● TASK PROMPT
Please copy each line of the listing below in which the word "icon" appears.

Segment Start: RECORDS FOR THE EXERCISE

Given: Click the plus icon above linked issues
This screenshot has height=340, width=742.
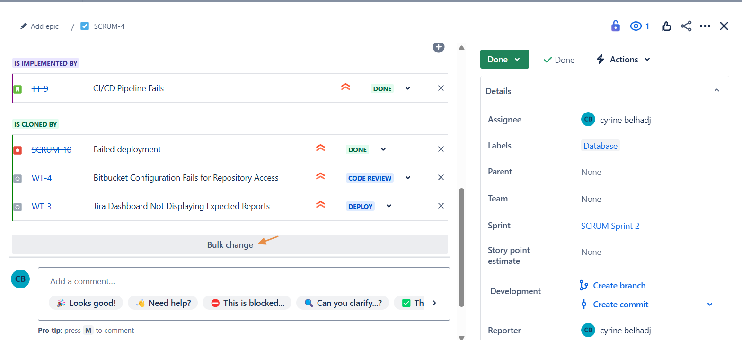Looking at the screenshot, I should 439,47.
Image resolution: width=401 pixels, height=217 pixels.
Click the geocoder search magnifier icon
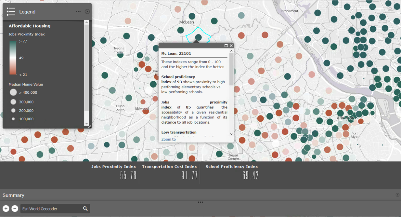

Segment End: RECORDS FOR THE EXERCISE

● SOLUTION FOR THIS EXERCISE
Given: Click the plus icon above linked issues
Click the geocoder search magnifier icon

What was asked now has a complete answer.